## Data shown
--
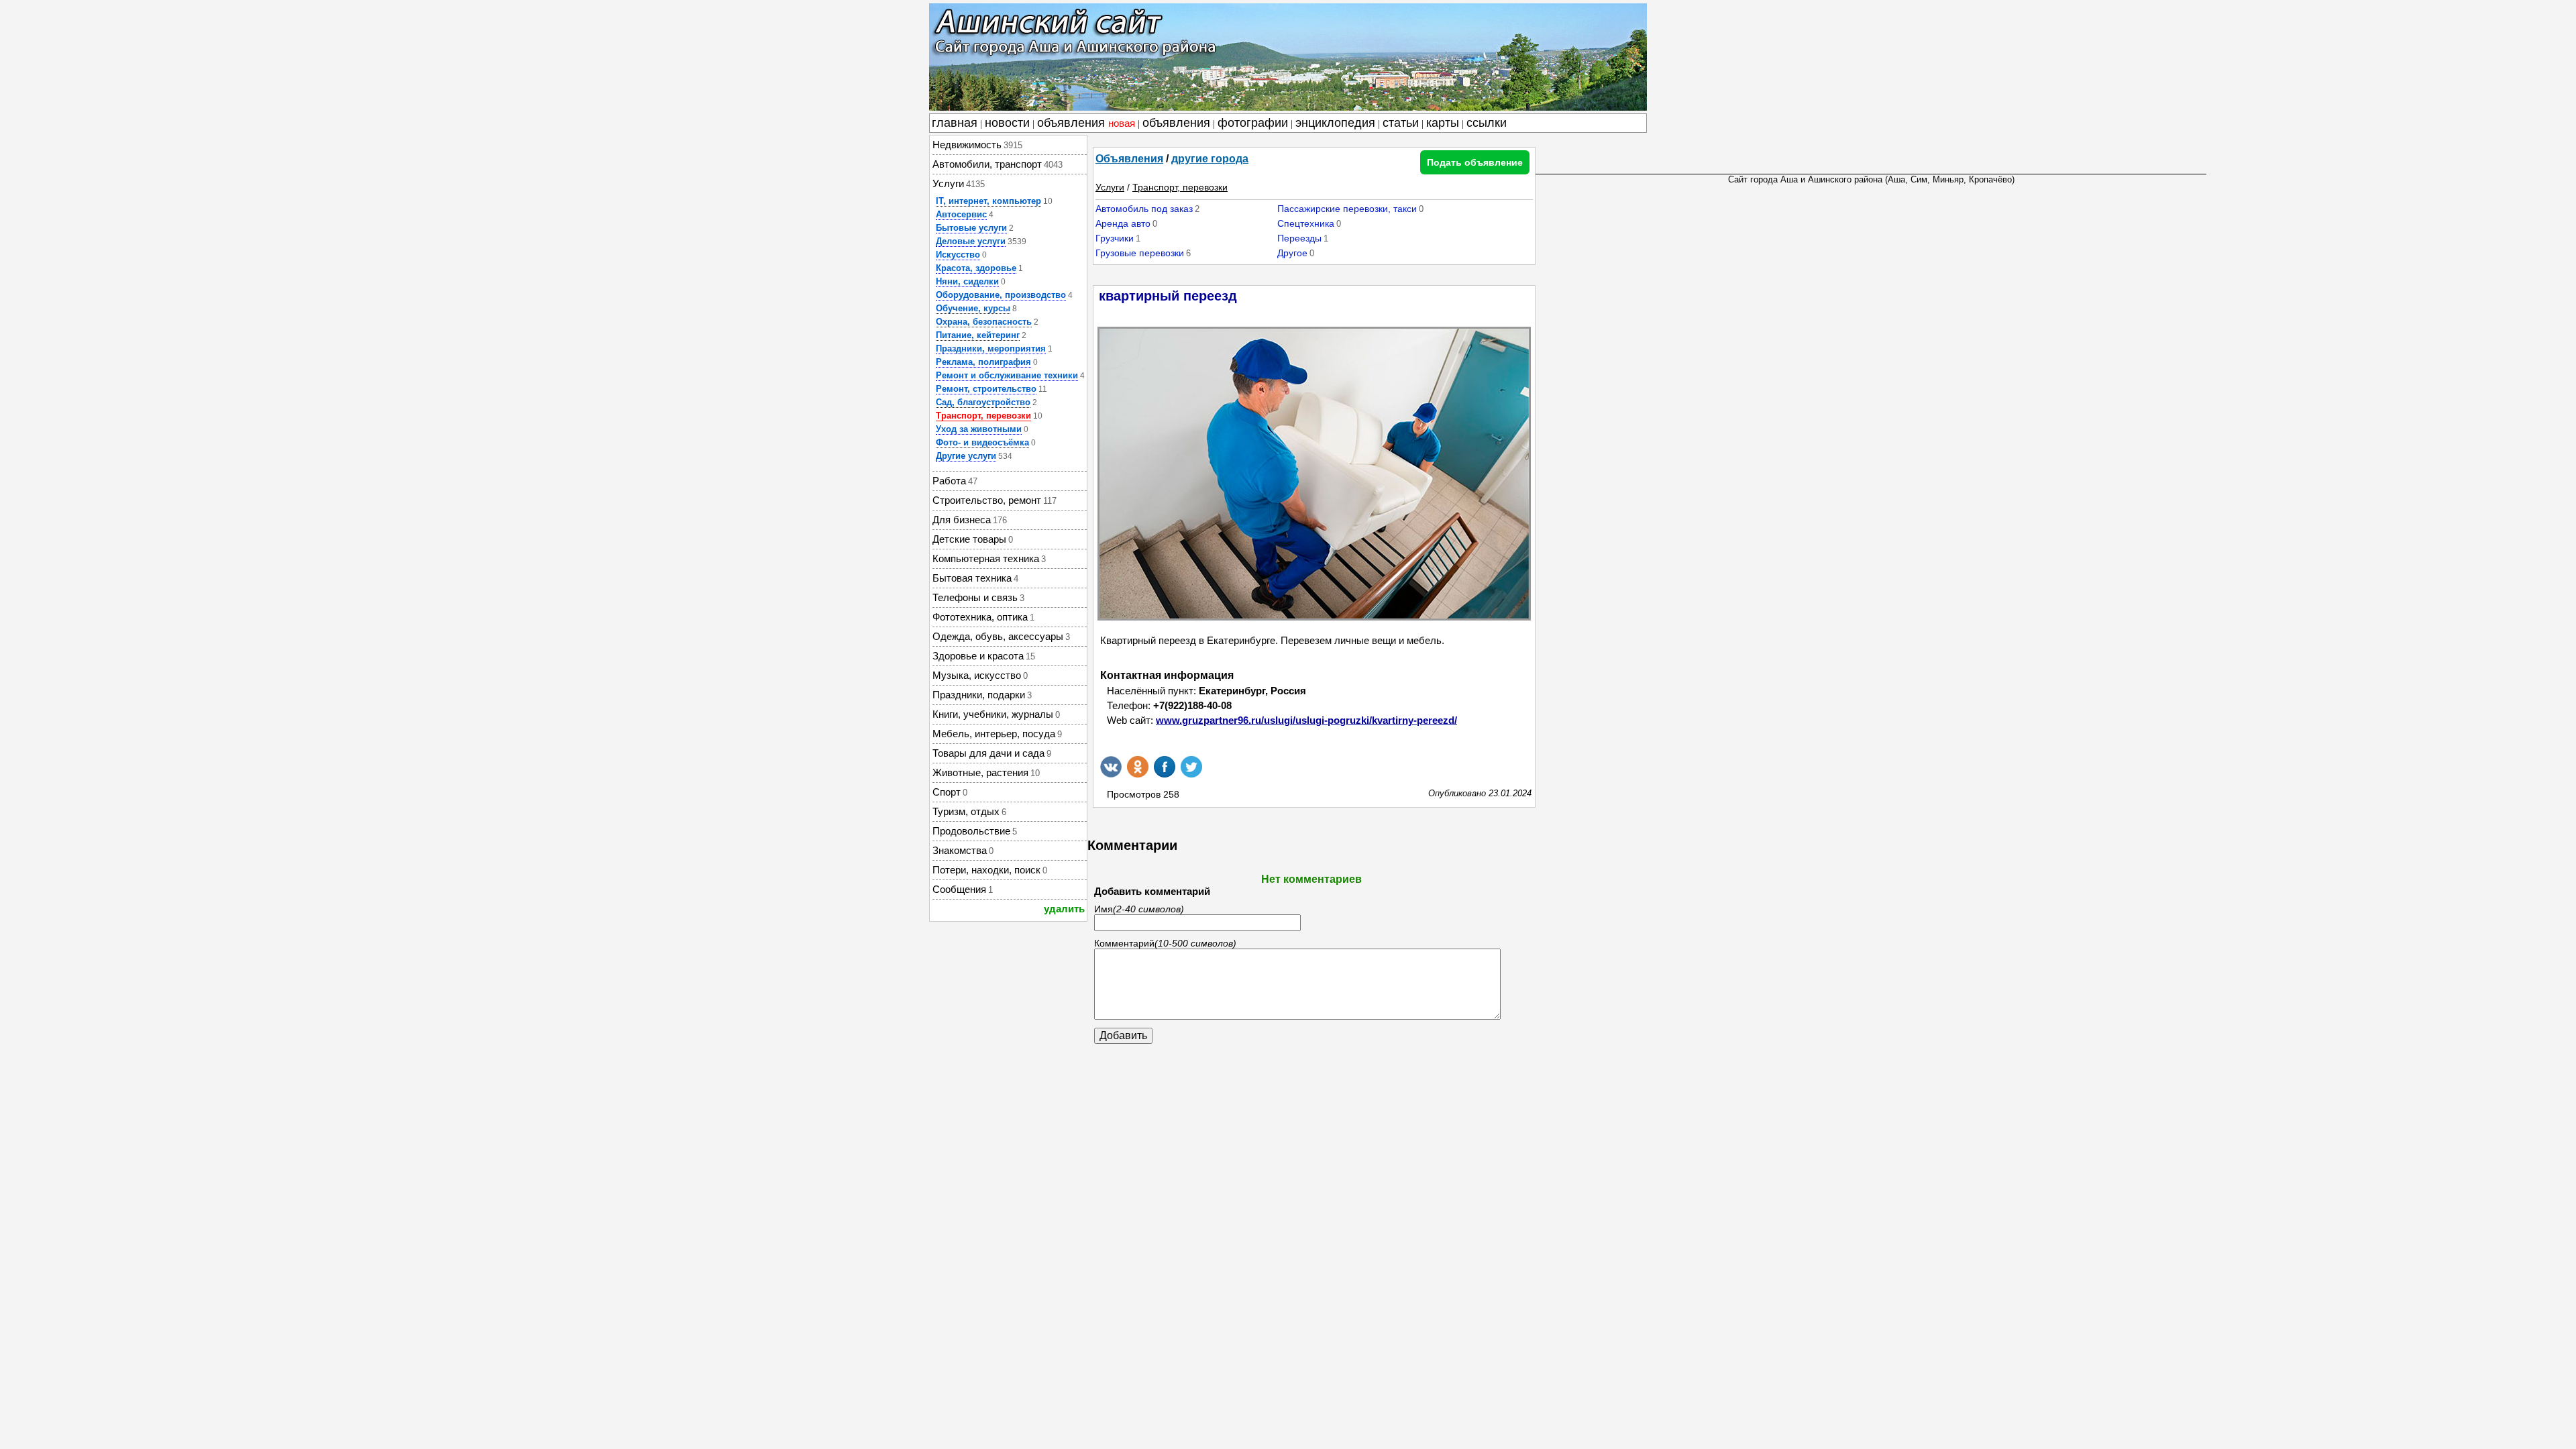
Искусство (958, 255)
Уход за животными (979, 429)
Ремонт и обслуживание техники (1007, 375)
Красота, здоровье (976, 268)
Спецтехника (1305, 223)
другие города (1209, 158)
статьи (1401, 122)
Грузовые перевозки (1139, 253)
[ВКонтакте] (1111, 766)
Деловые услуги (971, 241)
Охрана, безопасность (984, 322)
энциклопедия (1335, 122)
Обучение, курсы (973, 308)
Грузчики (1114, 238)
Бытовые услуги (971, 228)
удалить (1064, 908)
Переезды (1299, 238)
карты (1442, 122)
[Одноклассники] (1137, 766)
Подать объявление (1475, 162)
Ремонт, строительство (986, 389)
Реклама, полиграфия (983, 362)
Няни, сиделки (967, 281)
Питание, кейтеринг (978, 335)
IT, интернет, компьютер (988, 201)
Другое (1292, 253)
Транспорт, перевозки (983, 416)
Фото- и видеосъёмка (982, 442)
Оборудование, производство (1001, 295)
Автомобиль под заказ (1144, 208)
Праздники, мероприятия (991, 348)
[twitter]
--
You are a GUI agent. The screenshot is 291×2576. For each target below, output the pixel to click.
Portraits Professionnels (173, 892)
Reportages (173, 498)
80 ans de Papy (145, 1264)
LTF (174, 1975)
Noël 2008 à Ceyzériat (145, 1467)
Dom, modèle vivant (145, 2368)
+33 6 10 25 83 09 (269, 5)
--
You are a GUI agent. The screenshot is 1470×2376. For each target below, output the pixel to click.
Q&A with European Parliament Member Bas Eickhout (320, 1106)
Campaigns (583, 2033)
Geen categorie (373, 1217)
--
## Task instructions
The lines above from the one with "80 ans de Papy (145, 1264)" through the one with "09 (269, 5)" are to be duplicated exactly, ends included, with nothing added.

## Your solution
80 ans de Papy (145, 1264)
LTF (174, 1975)
Noël 2008 à Ceyzériat (145, 1467)
Dom, modèle vivant (145, 2368)
+33 6 10 25 83 09 (269, 5)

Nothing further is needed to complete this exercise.